=== PROBLEM REQUIREMENTS ===
Each line from the one that contains "Image resolution: width=907" to the last line of the records below must be restated word for word.

=== GIVEN DATA ===

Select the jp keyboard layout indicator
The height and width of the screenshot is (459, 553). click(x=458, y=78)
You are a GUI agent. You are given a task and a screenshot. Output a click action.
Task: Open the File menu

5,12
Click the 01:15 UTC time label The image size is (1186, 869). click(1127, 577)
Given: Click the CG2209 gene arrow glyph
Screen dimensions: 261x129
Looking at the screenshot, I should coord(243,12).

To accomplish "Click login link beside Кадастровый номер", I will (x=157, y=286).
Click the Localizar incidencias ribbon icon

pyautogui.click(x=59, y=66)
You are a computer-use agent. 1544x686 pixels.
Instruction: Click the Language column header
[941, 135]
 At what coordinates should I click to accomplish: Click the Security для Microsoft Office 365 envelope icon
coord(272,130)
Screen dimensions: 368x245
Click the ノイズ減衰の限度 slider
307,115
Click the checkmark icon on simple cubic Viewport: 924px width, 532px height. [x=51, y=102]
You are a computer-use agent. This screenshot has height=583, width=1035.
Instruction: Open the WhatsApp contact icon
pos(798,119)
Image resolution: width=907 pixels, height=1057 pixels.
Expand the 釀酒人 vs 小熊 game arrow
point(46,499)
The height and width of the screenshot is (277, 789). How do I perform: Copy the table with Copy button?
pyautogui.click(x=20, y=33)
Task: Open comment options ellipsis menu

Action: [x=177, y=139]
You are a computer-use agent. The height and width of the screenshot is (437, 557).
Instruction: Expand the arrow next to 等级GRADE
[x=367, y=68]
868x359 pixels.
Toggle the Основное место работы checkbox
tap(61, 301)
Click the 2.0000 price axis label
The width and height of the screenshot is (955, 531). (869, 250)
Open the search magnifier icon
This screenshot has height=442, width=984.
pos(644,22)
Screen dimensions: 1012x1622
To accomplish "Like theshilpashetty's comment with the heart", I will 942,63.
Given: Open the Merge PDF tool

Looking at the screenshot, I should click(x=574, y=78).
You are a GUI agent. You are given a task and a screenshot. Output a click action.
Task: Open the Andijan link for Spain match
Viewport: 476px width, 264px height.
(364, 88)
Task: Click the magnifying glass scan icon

=== COMPLETED TASK ===
Image resolution: width=907 pixels, height=1057 pixels.
Expand the 釀酒人 vs 小熊 game arrow
point(46,499)
The height and width of the screenshot is (277, 789). How do I perform: Copy the table with Copy button?
pyautogui.click(x=20, y=33)
Task: Open comment options ellipsis menu

Action: [x=177, y=139]
You are a computer-use agent. The height and width of the screenshot is (437, 557).
Instruction: Expand the arrow next to 等级GRADE
[x=367, y=68]
868x359 pixels.
Toggle the Основное место работы checkbox
tap(61, 301)
Click the 2.0000 price axis label
The width and height of the screenshot is (955, 531). (869, 250)
Open the search magnifier icon
This screenshot has height=442, width=984.
pos(644,22)
Screen dimensions: 1012x1622
To accomplish "Like theshilpashetty's comment with the heart", I will 942,63.
Given: Open the Merge PDF tool

Looking at the screenshot, I should click(x=574, y=78).
You are a GUI agent. You are given a task and a screenshot. Output a click action.
Task: Open the Andijan link for Spain match
Viewport: 476px width, 264px height.
(364, 88)
Task: Click the magnifying glass scan icon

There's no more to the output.